PROBLEM REQUIREMENTS: Only the number is needed: the count of lines in the records with the word "computer".

########################################

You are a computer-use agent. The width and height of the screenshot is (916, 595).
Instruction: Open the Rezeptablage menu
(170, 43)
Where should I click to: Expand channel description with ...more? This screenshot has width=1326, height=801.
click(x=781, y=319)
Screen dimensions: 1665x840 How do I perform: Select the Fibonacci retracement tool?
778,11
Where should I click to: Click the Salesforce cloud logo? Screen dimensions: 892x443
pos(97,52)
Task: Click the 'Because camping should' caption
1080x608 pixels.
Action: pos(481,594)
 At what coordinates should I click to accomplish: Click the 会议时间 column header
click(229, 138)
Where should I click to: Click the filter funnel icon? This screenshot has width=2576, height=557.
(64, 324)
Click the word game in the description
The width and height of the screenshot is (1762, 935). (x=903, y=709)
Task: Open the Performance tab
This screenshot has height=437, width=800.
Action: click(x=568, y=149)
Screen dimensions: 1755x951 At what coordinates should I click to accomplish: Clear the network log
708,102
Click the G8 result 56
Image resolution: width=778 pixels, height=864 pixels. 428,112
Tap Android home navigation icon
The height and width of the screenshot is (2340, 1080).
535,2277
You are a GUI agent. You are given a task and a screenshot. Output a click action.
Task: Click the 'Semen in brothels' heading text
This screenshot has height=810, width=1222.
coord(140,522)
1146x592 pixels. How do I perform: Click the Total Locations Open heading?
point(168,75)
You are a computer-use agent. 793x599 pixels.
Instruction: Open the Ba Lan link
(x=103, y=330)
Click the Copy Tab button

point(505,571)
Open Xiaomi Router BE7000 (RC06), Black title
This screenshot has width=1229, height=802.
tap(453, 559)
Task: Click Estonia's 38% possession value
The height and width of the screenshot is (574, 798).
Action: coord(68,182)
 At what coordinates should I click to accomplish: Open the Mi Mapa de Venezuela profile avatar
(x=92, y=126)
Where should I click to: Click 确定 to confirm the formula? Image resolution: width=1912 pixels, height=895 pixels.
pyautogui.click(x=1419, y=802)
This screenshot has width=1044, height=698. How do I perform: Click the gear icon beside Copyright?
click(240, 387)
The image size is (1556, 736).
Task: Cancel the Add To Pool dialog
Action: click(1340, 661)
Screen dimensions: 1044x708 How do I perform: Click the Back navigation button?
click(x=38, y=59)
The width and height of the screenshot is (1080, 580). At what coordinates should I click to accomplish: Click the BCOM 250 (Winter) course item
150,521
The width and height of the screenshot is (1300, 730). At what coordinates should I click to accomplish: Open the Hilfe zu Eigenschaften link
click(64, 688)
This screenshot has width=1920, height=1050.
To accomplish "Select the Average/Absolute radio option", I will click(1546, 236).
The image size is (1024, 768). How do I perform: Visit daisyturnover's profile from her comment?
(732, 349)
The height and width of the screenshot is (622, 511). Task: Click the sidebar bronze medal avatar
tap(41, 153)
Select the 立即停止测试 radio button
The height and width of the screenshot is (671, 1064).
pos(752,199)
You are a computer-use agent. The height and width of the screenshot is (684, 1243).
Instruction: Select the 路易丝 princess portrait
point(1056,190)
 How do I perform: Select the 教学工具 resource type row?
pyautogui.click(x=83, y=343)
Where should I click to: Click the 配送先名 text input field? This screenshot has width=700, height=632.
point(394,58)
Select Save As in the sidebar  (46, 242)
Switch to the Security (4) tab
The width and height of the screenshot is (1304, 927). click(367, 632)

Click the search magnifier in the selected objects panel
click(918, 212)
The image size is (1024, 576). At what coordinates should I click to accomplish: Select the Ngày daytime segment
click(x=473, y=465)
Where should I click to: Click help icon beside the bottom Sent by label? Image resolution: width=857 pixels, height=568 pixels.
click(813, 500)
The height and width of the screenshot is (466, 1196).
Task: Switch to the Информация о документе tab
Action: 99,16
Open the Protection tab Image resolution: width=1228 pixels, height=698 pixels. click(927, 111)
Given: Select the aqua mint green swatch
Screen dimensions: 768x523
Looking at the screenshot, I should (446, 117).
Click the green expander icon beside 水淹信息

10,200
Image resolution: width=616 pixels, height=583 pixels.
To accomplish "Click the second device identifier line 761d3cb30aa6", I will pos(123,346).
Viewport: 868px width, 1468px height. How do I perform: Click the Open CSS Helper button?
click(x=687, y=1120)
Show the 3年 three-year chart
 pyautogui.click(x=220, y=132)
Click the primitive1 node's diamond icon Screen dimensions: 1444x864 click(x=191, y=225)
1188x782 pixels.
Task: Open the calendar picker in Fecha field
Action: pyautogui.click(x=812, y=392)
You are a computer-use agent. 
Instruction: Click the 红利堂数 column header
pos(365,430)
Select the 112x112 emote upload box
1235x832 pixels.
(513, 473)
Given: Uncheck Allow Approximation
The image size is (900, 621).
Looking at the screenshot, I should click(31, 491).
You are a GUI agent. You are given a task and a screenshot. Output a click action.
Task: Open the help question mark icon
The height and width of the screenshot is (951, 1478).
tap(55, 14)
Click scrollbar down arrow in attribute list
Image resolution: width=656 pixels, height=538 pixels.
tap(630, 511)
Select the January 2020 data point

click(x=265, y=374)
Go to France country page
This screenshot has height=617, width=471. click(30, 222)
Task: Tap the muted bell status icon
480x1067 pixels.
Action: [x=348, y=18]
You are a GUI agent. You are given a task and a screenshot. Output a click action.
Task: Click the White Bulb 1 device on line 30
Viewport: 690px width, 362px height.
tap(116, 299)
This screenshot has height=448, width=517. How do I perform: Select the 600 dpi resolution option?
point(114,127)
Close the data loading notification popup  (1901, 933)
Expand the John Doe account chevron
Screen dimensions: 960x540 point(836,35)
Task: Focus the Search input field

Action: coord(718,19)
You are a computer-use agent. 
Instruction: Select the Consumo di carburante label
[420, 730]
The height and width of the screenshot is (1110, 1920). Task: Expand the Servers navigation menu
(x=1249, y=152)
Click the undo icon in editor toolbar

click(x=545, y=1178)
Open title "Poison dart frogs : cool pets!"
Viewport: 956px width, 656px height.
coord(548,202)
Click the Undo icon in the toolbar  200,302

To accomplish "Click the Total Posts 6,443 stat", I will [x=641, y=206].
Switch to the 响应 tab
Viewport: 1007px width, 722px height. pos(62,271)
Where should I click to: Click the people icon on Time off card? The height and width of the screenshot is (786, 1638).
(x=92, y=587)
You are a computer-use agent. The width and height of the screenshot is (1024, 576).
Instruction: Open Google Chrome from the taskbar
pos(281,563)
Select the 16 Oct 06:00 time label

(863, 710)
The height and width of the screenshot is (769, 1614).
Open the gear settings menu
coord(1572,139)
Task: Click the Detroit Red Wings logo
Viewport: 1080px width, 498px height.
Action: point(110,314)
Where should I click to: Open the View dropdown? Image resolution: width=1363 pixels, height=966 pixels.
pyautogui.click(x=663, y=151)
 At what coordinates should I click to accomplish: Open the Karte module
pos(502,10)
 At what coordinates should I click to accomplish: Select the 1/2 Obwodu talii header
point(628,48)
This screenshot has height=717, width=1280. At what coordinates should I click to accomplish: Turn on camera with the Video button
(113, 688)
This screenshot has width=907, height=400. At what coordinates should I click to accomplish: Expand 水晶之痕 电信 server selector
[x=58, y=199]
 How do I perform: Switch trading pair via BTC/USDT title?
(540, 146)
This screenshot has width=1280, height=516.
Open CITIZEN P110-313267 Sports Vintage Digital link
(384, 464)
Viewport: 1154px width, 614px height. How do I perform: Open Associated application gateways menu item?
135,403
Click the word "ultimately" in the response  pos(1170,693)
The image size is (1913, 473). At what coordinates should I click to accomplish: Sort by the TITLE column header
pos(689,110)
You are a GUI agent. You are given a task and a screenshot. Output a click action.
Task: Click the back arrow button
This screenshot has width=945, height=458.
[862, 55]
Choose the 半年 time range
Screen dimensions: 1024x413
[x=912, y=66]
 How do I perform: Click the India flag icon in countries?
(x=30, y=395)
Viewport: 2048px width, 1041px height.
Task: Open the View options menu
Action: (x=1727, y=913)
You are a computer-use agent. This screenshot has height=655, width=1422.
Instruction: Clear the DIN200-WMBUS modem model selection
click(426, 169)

########################################

ANSWER BELOW: 7